**WHAT YOU WILL DO:** Write out the material word for word, everything from the line with "Given: Open the Clients search type dropdown" down to the line with "tap(1488, 206)", including both of those lines. Leave the pictures out.

**RECORDS SUPPLIED:**

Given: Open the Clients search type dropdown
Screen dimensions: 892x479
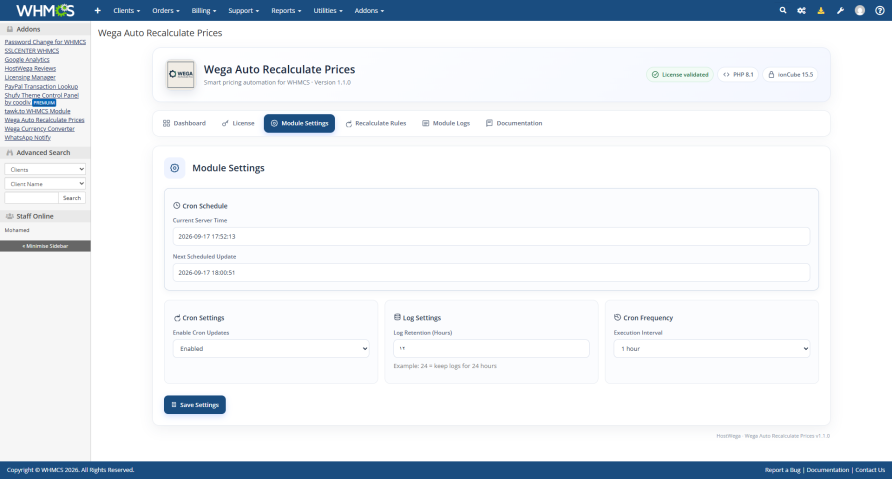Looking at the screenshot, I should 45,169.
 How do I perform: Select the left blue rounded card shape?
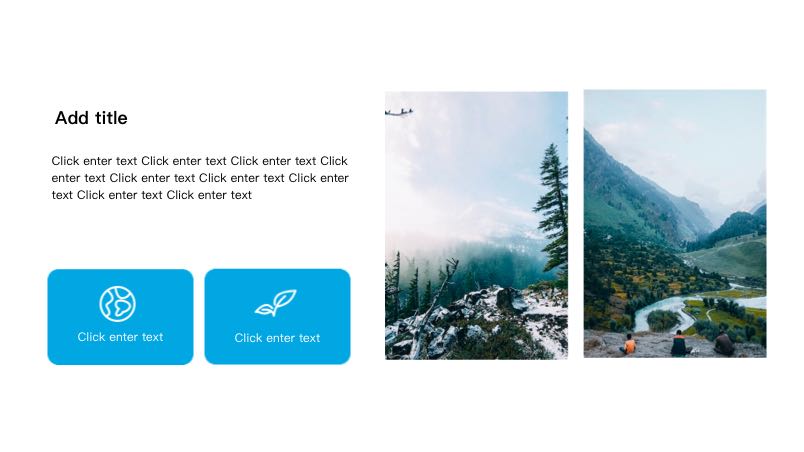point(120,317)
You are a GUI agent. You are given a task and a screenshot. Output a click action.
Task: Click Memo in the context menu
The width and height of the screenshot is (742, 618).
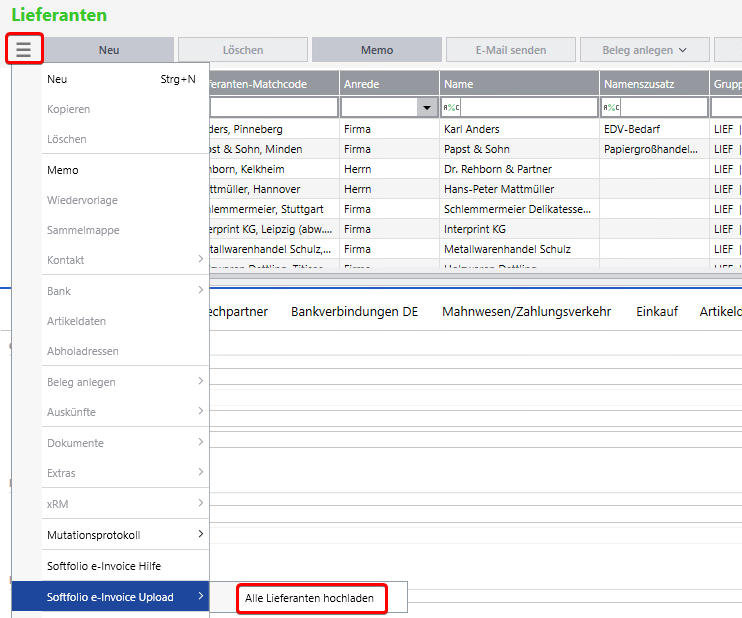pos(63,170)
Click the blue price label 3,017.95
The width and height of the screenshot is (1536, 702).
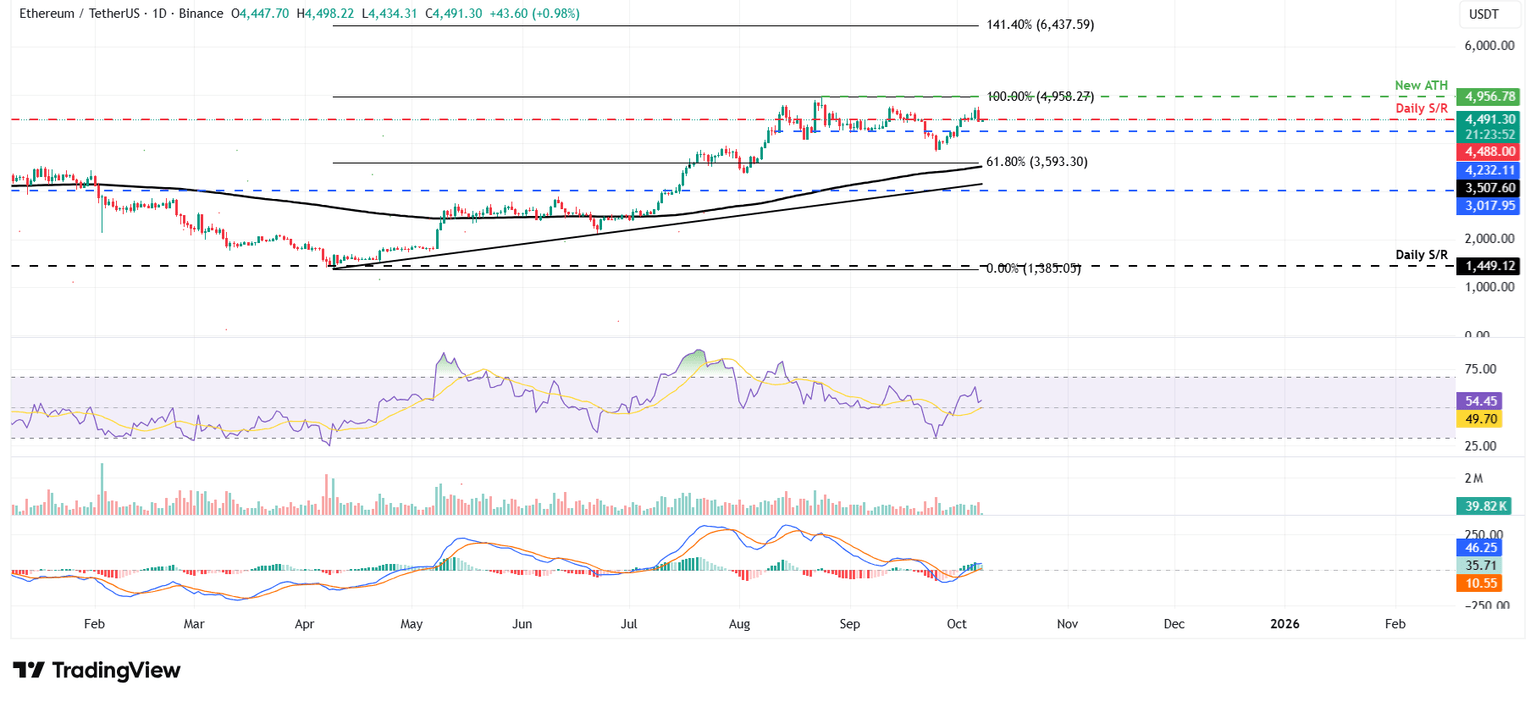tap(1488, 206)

...

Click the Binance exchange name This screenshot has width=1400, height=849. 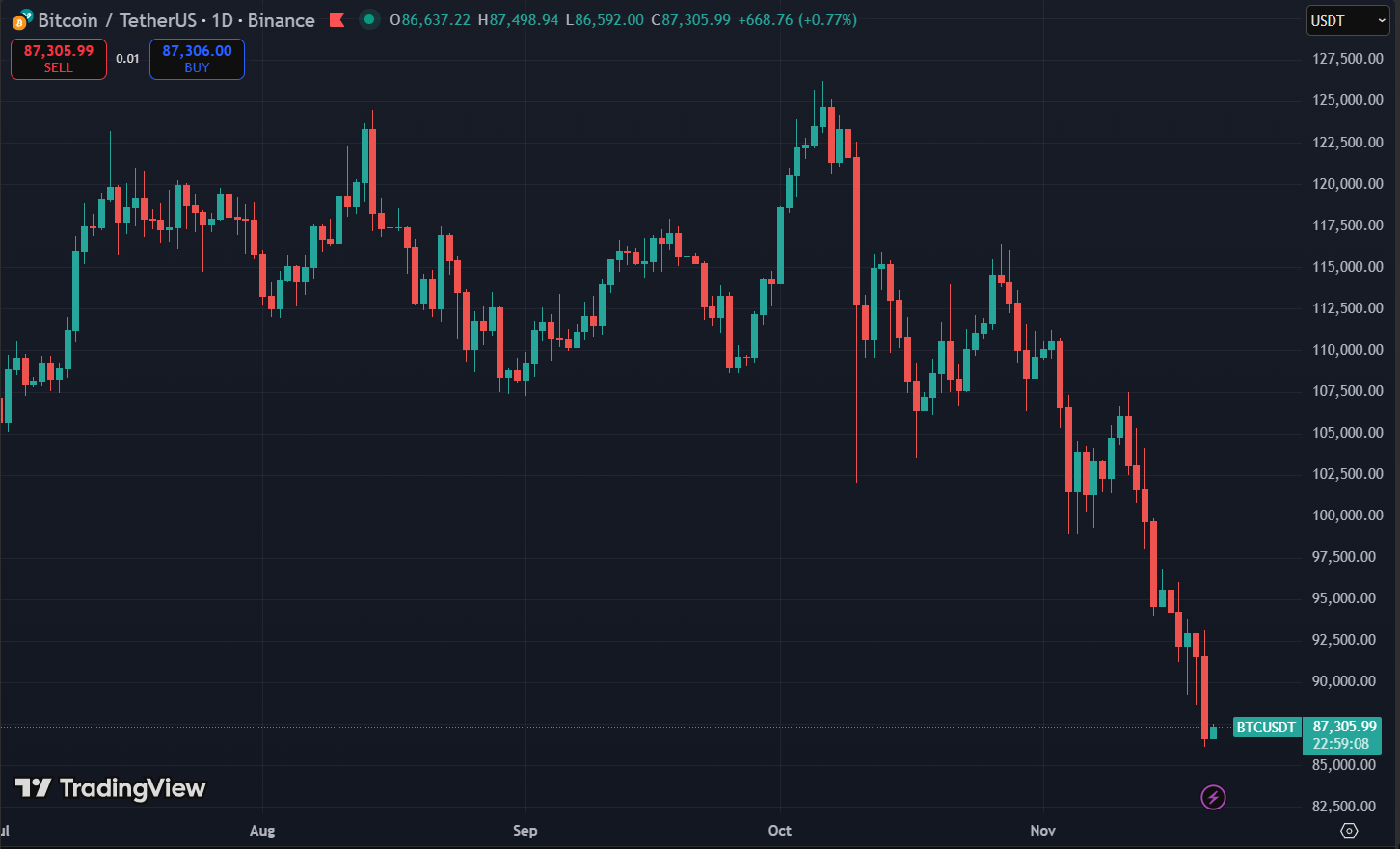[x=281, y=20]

**EXERCISE RESULT:**
Given: Open the Clients search type dropdown
Screen dimensions: 892x479
Looking at the screenshot, I should 45,169.
 How do I perform: Select the left blue rounded card shape?
point(120,317)
You are a GUI agent. You are given a task and a screenshot. Output a click action.
Task: Click Memo in the context menu
The width and height of the screenshot is (742, 618).
pos(63,170)
Click the blue price label 3,017.95
The width and height of the screenshot is (1536, 702).
tap(1488, 206)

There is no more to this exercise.